Sementara itu, Ketua Umum Indonesia Kennel Klub (IKK) Benny Kwok Wie Sioe mengatakan, dengan pengakuan ini berarti FCI secara resmi mengumumkan ke seluruh dunia bahwa Anjing Kintamani Bali adalah satu trah anjing tersendiri dan bahwa Anjing Kintamani Bali adalah anjing asli Indonesia.

IKK, yang dulu bernama Perkin (Perkumpulan Kinologi Indonesia) lanjut Benny Kwok Wie Sioe, merupakan satu-satunya organisasi pencinta anjing di Indonesia yang berhak mengeluarkan dokumen resmi tentang kelahiran dan silsilah anjing. Saat ini IKK memiliki 60,000 anggota di seluruh Indonesia. Para anggota tersebut mengoperasikan kennel—fasilitas pemuliabiakan, pelatihan dan perawatan anjing yang resmi dan terdaftar. Sementara pengakuan resmi FCI tersebut dituangkan dalam sebuah surat yang dikirim oleh Direktur Eksekutif FCI Yves De Clercq kepada IKK.

Komite Umum FCI pada 20 Februari 2019 secara resmi telah menyetujui untuk memberikan pengakuan kepada trah ‘Anjing Kintamani Bali. FCI sendiri didirikan pada 1911 oleh lima negara pendiri (Jerman, Belgia, Perancis, Belanda, Austria), dan kini beranggotakan 96 negara di seluruh dunia serta berkantor pusat di Belgia. Dengan adanya pengakuan tersebut, Anjing Kintamani Bali berhak mengikuti sejumlah kompetisi dan show anjing tertentu di tingkat internasional. Selain itu, dokumen kelahiran dan silsilah setiap Anjing Kintamani Bali juga berhak ditandai dengan logo FCI. Benny Kwok mengakui bahwa proses untuk memperoleh pengakuan FCI memang butuh waktu lama.
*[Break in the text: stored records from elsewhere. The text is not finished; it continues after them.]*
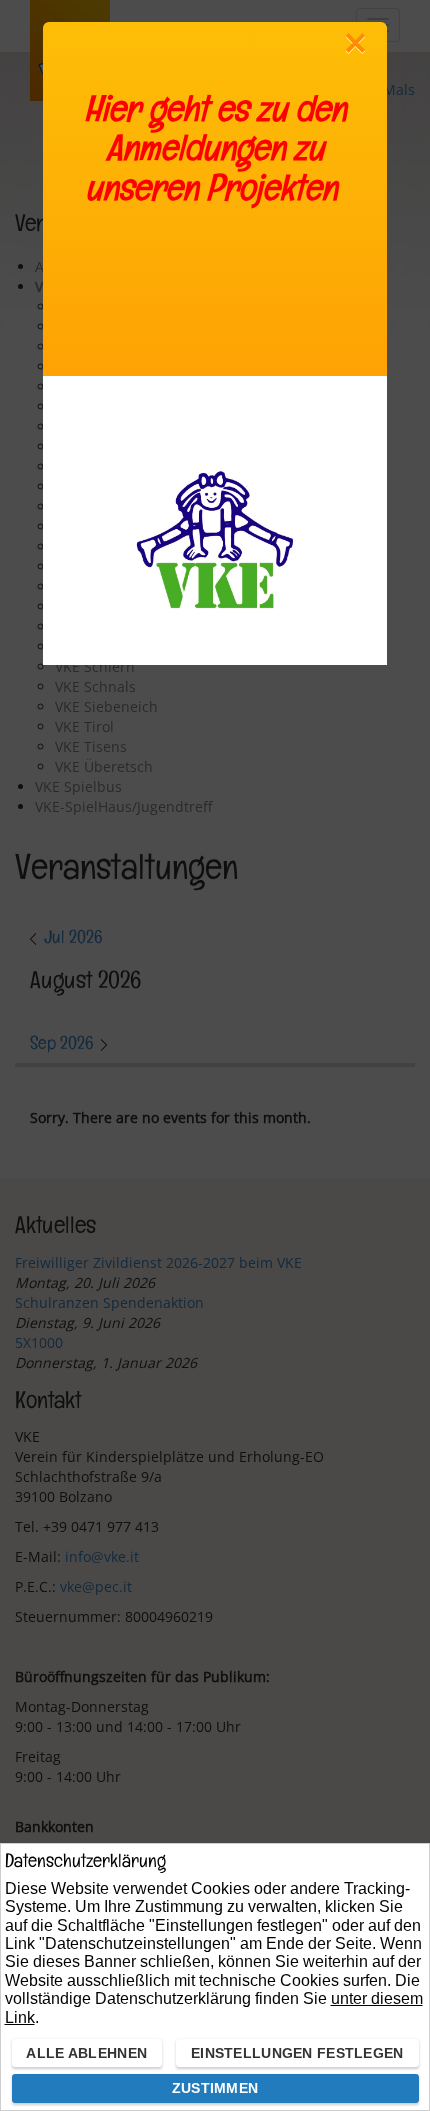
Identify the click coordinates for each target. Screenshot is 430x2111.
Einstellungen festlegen (297, 2053)
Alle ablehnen (86, 2053)
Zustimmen (215, 2088)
FCI terkenal sebagai organisasi yang sangat ketat. Sebelum usulan pengakuan diajukan kepada Komite Umum FCI, harus diteliti dan diuji terlebih dahulu oleh dua komite berbeda: Komite Standarisasi dan Komite Ilmiah. Tanpa persetujuan kedua komite, usulan tidak akan dibahas oleh Komite Umum FCI. “Sesudah pengakuan resmi, FCI akan terus memonitor perkembangan Anjing Kintamani Bali selama 10 tahun. Jika trah ini menunjukkan perkembangan positif baik dari segi jumlah maupun kualitas, maka statusnya pun akan dinaikkan,” katanya. Acara diakhiri penyerahan Surat Pengakuan itu yang diserahkan Benny Kwok kepada Gubernur Bali Wayan Koster, dan ditutup dengan foto bersama. *** NuansaBali.com (Tim).